As a Queen’s-based band, they see the “Queen’s bubble” as an obstacle for musicians getting their start on campus, Lockhead said.

“It’s hard. You can always play Clark Hall Pub and there’s always going to be your friends coming out,” he said. “But I think that what a lot of musicians realize after a while is that there is a whole other world outside of Queen’s in Kingston and it’s super supportive.”

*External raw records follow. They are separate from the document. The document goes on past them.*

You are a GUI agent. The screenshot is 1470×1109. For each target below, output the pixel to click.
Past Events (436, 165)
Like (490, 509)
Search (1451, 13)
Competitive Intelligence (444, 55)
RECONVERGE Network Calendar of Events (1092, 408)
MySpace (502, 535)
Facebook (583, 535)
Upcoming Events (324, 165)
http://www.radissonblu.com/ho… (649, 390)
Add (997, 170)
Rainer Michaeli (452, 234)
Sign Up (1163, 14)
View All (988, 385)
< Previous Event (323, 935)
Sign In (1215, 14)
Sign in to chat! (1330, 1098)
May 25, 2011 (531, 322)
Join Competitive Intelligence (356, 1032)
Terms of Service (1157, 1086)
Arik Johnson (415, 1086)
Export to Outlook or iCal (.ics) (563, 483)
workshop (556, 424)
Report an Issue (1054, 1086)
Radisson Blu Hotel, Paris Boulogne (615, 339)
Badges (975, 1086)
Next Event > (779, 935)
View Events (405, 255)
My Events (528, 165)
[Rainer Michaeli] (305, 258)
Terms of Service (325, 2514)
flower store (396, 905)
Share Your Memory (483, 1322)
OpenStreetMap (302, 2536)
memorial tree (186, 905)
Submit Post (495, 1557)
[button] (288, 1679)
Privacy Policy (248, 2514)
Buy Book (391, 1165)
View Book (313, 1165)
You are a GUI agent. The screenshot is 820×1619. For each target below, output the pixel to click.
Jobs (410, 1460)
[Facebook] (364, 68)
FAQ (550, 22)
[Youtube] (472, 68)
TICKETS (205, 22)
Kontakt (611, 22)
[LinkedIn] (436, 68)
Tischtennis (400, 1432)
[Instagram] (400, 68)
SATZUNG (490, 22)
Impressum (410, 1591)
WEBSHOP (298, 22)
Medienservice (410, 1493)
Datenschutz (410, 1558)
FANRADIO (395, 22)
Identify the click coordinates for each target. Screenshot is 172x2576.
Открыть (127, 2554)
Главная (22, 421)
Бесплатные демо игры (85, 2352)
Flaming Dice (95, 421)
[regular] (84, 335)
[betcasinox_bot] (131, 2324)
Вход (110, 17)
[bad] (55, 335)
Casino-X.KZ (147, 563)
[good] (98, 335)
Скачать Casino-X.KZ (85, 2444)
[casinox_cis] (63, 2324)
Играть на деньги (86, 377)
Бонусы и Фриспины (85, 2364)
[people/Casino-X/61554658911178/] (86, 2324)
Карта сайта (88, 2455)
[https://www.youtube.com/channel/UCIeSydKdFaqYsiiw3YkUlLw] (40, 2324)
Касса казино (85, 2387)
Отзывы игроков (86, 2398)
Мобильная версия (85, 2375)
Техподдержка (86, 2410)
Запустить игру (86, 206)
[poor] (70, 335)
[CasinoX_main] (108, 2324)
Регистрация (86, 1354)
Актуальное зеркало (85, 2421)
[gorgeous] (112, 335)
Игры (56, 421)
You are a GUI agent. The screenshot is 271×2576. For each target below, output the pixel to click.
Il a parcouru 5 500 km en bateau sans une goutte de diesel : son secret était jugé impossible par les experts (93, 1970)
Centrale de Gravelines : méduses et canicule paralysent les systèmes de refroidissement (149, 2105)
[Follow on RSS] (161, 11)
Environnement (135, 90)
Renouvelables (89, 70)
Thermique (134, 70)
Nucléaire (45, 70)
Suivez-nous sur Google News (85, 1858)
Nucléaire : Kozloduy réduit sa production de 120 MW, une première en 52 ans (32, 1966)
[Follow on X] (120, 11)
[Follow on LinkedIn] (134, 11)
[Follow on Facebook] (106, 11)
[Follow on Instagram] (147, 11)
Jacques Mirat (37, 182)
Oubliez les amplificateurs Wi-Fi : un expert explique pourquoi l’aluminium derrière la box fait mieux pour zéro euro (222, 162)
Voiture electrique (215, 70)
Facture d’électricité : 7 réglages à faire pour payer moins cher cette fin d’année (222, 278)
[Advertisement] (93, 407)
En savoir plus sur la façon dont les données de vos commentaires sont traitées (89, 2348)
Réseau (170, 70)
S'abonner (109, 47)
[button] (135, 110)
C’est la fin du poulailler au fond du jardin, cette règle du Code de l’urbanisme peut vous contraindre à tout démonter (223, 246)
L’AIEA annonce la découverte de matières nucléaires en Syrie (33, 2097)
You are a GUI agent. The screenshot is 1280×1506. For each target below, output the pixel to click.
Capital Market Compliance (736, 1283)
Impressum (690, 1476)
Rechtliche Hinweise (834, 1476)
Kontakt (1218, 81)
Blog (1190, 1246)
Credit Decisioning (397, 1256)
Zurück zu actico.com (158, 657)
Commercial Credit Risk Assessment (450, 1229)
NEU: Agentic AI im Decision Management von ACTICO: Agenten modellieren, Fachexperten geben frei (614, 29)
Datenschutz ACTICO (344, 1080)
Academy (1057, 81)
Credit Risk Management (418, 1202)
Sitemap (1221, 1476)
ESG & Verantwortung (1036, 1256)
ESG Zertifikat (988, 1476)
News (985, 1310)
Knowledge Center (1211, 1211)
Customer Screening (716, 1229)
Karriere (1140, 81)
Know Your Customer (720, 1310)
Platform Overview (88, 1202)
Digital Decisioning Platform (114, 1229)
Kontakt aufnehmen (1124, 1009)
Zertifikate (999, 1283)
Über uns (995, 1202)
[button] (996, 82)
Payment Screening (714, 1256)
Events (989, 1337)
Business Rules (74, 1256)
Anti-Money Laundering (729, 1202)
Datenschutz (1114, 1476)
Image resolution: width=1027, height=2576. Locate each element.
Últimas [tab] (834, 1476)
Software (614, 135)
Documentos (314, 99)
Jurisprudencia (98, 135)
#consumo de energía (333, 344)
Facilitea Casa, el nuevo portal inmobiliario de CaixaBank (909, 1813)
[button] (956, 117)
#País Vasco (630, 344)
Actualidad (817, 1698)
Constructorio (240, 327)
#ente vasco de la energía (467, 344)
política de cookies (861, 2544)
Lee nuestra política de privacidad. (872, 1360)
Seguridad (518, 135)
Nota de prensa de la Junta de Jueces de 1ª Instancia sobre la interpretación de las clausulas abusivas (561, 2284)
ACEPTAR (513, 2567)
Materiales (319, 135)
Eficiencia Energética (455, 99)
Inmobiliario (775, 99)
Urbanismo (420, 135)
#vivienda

Lockhead, lead singer Annie Dunsford and bass player Kenneth Hall work as programmers at CFRC. The local radio station acted as a base for networking with other musicians which helped the band get its start. Drummer Liam Cole is taking a year off after graduating Regiopolis Notre Dame High School in the spring. Guitarist Gareth Savage just started his third year in Arts and Science.

Aside from mixing and picking cover art, the band played the Island Grill at this year’s Wolfe Island Music Festival.

“It was the happiest we’ve ever been as a band,” Lockhead said. “We were separated for the entire summer and came back and played this huge show and it felt really good.

“Some people in the band were calling it the make-up sex.”

With a young roster, their short album focuses on a small-fish, big-pond complex.

“Young people especially have that, maybe not a fear, but a feeling where we’re living and, you know, people are doing so many great things.

“But we’re always thinking, at least for me, that we’re not living quite enough. There’s always more.”

Sleuth Bears release Parochial Youth tonight at the Mansion at 9 p.m.